═════ PROVIDED PASSAGE

However, today sex and intimacy is overly stimulated by sex-saturated entertainment and news
media. Apart from blatantly displaying the sexual content, objects have also been labelled as
sexy. These include items such as beverages and computers to body lotions. These issues have
widely affected the sex life of married Christians and the way they treat sexuality. However, to
put the issues that relate to married Christians sex life into perspective, we need to understand
God's purpose of marriage and sex.
Christians everywhere on the globe understands and agrees with the fact that they are in a
kind of sexual wilderness era. There is a lack of the right guidelines and directions. The situation
has resulted in dire costs in the society such as health crises, financial losses, family breakups
and lack of sexual happiness and fulfilment. Few people have little to no knowledge about the
significance of sex (Witherington, 2012). Many believe that it is an evolutionary accident.

══════════
═════ ENTRIES SHOWN

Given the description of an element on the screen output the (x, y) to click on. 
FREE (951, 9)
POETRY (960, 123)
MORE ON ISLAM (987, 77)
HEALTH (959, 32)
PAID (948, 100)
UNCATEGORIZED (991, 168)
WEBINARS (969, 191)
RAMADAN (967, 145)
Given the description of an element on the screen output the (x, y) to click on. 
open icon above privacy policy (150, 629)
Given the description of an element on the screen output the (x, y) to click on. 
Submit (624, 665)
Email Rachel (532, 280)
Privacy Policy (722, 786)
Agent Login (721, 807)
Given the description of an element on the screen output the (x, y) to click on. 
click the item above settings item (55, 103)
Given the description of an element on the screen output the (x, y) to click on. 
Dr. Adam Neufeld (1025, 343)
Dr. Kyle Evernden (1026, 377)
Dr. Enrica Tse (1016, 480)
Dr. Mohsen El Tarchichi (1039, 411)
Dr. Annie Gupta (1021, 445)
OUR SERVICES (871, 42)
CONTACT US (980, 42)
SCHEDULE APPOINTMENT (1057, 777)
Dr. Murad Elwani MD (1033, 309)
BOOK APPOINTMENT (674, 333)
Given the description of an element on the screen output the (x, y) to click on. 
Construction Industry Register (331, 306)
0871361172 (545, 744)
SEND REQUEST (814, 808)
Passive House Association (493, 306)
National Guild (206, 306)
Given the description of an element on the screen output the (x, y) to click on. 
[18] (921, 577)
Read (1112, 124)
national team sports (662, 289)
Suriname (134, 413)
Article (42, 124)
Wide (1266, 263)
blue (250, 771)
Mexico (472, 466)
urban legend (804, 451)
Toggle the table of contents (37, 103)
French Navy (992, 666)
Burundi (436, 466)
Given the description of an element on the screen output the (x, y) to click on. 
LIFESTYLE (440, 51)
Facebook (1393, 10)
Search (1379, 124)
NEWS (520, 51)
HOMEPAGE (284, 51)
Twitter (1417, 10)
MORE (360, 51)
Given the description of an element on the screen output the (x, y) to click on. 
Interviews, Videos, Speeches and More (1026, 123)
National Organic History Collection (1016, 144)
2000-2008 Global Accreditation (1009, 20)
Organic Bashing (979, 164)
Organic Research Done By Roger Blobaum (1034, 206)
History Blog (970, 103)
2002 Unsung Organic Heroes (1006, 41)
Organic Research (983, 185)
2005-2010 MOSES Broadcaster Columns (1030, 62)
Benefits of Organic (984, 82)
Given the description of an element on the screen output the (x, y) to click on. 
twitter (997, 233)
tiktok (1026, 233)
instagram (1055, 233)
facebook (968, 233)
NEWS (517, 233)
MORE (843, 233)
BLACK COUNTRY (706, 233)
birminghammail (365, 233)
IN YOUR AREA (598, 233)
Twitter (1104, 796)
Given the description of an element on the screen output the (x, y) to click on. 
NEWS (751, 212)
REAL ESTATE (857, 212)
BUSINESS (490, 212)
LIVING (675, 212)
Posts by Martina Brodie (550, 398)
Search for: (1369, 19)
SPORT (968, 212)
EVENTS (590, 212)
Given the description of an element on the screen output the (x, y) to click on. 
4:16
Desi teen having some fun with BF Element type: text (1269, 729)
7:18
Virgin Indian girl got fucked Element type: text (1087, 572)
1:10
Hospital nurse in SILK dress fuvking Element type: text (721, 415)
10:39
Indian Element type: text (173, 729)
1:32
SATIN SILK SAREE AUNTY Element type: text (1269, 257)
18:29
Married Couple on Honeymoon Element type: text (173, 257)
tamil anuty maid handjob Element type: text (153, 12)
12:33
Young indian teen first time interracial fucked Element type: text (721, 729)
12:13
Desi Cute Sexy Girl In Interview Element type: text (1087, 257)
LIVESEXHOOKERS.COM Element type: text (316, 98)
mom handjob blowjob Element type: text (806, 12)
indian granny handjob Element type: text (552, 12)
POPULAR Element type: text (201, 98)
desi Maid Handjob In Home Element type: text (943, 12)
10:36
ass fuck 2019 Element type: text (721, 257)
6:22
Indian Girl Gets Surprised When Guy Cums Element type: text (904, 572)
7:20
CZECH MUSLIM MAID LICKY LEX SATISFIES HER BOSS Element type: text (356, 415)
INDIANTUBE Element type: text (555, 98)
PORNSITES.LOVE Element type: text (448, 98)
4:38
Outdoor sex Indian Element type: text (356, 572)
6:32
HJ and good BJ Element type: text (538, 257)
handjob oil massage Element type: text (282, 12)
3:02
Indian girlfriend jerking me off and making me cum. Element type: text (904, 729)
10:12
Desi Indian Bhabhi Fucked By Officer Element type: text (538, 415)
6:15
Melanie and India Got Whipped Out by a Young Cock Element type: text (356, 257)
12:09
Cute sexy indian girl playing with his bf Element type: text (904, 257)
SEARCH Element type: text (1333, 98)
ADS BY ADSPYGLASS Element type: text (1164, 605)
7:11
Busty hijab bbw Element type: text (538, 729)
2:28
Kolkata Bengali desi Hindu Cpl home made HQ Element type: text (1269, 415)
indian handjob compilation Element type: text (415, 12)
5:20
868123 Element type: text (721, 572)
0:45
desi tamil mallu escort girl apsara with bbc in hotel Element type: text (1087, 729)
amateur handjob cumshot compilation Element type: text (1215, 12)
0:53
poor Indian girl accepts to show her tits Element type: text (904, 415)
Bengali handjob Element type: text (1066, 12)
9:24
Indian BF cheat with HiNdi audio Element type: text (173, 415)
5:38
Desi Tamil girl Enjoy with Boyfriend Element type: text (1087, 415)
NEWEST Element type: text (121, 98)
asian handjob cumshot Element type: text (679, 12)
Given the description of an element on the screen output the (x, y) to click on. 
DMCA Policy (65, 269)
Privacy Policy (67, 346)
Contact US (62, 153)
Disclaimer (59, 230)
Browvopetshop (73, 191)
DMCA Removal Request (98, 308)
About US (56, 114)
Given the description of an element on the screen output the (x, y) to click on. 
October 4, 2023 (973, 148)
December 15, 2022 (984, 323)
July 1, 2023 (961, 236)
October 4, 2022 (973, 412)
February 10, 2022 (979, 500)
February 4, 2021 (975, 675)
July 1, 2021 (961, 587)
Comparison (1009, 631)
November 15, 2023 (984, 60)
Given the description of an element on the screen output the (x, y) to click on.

══════════

▶ **WHAT YOU WILL DO**
Copy the passage on Christian marriage and sex word for word, from "Christians everywhere on" up to and including "an evolutionary accident.".

▶ **TASK SOLUTION**
Christians everywhere on the globe understands and agrees with the fact that they are in a
kind of sexual wilderness era. There is a lack of the right guidelines and directions. The situation
has resulted in dire costs in the society such as health crises, financial losses, family breakups
and lack of sexual happiness and fulfilment. Few people have little to no knowledge about the
significance of sex (Witherington, 2012). Many believe that it is an evolutionary accident.